▸ Goal
Turn the data from the line with "Open the 所有主机 host dropdown" to the line with "(x=560, y=269)" into a two-column CSV headed task and click, with each row pairing the text with its answer. Put every field in double quotes, and change any line breaks inside a field to spaces.

▸ Stored data
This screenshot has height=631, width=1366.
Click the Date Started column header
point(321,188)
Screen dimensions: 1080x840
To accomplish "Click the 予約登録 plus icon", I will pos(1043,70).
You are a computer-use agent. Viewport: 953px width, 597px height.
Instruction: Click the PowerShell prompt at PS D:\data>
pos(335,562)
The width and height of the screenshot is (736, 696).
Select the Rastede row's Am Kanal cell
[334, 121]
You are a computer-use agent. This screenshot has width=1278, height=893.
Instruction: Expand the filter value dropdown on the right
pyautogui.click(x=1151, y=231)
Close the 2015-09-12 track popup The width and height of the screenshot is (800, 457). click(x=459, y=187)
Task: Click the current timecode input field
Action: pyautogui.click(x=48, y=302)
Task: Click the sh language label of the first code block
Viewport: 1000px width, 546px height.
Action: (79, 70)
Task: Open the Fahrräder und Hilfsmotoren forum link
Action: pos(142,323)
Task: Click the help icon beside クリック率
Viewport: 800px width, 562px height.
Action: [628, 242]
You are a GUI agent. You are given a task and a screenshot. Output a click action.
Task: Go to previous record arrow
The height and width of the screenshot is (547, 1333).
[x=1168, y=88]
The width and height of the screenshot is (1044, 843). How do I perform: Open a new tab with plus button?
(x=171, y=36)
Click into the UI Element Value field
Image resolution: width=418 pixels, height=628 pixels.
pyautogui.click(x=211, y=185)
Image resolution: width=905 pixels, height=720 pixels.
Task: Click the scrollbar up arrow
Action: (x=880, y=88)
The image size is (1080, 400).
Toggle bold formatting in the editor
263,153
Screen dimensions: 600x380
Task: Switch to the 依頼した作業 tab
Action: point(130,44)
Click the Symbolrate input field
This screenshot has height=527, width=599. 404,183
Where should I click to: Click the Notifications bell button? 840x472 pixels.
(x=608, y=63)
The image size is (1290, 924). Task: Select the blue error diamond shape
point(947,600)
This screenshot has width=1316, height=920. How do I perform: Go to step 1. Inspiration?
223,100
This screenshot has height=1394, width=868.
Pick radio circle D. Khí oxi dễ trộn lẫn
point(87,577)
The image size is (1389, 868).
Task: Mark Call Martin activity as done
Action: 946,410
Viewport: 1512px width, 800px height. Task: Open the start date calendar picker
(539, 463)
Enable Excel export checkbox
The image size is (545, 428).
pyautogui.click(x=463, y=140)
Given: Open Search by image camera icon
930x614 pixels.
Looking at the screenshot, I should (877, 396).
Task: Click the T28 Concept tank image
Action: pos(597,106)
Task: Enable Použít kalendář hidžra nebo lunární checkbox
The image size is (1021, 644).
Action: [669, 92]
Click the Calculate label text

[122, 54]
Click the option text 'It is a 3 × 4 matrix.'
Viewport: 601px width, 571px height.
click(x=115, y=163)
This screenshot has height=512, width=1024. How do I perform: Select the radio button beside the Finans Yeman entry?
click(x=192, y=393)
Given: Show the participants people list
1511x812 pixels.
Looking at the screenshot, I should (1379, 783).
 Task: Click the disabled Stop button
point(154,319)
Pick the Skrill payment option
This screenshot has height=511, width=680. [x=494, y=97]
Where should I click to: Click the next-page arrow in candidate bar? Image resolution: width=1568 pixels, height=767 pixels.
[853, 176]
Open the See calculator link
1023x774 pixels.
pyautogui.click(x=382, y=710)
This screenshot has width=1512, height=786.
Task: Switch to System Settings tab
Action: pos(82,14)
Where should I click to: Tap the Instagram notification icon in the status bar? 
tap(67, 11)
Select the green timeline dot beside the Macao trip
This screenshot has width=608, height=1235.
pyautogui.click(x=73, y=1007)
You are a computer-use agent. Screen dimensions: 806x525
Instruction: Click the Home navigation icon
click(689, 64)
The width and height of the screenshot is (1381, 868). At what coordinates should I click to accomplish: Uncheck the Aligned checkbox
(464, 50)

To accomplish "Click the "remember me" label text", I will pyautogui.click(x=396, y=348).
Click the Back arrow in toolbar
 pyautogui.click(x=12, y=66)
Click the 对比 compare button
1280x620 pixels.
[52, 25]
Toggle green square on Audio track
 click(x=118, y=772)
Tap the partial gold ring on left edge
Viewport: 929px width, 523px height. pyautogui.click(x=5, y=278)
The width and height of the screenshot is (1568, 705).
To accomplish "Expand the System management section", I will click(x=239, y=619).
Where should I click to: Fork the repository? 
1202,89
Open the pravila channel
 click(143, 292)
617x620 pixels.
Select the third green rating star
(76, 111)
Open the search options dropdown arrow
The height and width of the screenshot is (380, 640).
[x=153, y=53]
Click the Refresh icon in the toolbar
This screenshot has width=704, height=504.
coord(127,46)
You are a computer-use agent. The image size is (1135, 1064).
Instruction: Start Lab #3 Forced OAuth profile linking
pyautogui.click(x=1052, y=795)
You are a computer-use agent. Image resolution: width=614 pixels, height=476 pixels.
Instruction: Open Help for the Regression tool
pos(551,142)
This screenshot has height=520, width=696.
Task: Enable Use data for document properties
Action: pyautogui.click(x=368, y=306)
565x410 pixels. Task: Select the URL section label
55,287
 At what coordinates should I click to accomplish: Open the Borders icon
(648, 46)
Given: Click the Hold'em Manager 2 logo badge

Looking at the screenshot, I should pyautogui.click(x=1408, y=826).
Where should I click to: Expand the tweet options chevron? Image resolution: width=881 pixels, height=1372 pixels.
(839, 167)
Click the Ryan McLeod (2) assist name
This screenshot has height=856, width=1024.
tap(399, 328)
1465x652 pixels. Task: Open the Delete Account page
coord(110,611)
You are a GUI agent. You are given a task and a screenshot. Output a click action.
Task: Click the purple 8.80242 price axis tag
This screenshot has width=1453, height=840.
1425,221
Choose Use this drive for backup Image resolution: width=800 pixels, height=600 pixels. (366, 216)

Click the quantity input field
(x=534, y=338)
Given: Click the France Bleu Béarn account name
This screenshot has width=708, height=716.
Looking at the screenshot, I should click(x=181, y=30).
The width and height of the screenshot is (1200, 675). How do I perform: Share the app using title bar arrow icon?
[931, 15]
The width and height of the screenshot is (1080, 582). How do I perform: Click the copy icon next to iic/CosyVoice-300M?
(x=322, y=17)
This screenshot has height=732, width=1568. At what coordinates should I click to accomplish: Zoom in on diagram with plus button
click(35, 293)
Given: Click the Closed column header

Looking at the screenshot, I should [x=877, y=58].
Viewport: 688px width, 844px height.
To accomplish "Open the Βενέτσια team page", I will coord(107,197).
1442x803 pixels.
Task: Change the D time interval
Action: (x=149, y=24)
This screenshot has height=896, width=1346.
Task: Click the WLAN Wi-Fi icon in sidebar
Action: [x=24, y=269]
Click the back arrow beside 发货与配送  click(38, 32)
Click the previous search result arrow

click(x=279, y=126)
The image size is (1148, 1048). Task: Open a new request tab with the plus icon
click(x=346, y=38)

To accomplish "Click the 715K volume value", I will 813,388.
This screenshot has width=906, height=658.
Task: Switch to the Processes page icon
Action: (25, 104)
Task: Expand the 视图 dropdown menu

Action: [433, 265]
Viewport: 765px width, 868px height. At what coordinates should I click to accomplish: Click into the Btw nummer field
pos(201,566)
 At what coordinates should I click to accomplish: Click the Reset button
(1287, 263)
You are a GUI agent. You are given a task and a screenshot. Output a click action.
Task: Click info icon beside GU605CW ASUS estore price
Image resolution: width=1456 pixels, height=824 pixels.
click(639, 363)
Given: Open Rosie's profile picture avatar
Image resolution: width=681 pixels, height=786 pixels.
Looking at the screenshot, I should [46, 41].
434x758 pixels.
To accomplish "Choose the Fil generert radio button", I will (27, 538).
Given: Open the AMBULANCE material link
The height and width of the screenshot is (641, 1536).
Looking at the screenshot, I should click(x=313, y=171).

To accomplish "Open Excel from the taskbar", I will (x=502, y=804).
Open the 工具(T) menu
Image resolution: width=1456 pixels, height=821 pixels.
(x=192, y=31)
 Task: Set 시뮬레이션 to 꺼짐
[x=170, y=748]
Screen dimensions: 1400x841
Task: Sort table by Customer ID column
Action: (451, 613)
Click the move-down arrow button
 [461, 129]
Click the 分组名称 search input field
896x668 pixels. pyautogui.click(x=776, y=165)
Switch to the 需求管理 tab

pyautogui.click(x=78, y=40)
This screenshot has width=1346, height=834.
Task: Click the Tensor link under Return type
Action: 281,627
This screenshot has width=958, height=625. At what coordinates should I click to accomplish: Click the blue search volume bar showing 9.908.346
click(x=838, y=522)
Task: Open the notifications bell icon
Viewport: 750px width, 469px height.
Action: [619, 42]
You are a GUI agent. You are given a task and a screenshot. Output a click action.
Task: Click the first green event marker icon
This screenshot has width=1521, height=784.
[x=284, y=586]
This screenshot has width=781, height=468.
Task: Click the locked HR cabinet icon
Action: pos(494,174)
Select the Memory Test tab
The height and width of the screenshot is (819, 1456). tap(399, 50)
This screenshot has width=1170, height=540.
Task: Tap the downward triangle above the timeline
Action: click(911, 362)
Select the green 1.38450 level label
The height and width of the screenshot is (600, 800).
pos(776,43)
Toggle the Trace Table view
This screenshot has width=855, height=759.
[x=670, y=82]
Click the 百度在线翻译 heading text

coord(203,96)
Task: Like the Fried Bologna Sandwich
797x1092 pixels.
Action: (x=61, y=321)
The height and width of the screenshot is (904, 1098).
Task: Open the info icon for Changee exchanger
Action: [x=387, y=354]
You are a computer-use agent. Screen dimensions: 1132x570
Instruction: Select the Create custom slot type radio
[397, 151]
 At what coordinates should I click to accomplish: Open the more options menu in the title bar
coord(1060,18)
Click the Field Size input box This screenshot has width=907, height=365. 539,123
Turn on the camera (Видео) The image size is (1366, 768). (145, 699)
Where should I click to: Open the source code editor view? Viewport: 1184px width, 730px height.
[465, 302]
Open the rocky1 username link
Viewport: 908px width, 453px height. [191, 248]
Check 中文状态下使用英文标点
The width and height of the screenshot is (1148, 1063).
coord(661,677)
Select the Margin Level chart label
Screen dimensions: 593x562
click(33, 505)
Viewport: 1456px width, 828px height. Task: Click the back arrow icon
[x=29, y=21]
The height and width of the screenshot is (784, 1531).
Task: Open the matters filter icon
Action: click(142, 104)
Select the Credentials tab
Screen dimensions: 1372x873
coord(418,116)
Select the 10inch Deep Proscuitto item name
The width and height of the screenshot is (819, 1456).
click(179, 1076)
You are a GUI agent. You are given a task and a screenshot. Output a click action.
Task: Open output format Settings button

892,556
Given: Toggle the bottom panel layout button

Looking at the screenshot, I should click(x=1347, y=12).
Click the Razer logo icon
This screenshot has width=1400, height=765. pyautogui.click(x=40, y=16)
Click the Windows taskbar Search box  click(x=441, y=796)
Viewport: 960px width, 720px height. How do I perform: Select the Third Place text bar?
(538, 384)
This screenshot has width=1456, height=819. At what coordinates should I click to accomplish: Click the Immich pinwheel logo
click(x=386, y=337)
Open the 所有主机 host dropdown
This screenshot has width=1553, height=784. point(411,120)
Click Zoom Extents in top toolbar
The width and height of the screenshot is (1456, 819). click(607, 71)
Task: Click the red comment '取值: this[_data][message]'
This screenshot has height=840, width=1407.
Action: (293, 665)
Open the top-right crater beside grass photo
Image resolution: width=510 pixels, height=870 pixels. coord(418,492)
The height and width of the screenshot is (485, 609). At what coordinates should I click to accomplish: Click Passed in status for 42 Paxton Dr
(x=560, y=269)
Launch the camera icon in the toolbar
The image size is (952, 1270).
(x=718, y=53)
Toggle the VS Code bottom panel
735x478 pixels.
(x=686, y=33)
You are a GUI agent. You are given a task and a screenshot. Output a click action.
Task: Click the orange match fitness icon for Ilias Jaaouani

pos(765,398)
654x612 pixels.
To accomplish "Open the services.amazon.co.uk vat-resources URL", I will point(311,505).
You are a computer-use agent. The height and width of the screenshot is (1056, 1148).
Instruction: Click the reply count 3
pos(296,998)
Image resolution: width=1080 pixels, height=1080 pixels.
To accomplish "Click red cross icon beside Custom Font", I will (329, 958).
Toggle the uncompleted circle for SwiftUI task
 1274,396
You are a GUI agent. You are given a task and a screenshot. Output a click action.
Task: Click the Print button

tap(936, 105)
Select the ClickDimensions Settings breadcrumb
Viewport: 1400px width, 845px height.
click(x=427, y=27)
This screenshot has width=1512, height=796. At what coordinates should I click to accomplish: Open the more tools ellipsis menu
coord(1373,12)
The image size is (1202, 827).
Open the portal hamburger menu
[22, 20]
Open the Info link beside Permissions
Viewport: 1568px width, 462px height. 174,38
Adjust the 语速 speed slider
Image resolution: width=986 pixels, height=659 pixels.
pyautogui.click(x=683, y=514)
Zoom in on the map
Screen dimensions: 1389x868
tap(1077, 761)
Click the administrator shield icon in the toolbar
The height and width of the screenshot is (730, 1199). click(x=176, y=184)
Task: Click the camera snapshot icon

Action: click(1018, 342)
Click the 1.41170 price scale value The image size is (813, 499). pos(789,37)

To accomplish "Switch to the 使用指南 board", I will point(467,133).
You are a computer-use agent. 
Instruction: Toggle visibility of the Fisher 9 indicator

▸ Right answer
task,click
"Open the 所有主机 host dropdown","This screenshot has width=1553, height=784. point(411,120)"
"Click Zoom Extents in top toolbar","The width and height of the screenshot is (1456, 819). click(607, 71)"
"Task: Click the red comment '取值: this[_data][message]' This screenshot has height=840, width=1407.","Action: (293, 665)"
"Open the top-right crater beside grass photo","Image resolution: width=510 pixels, height=870 pixels. coord(418,492)"
"The height and width of the screenshot is (485, 609). At what coordinates should I click to accomplish: Click Passed in status for 42 Paxton Dr","(x=560, y=269)"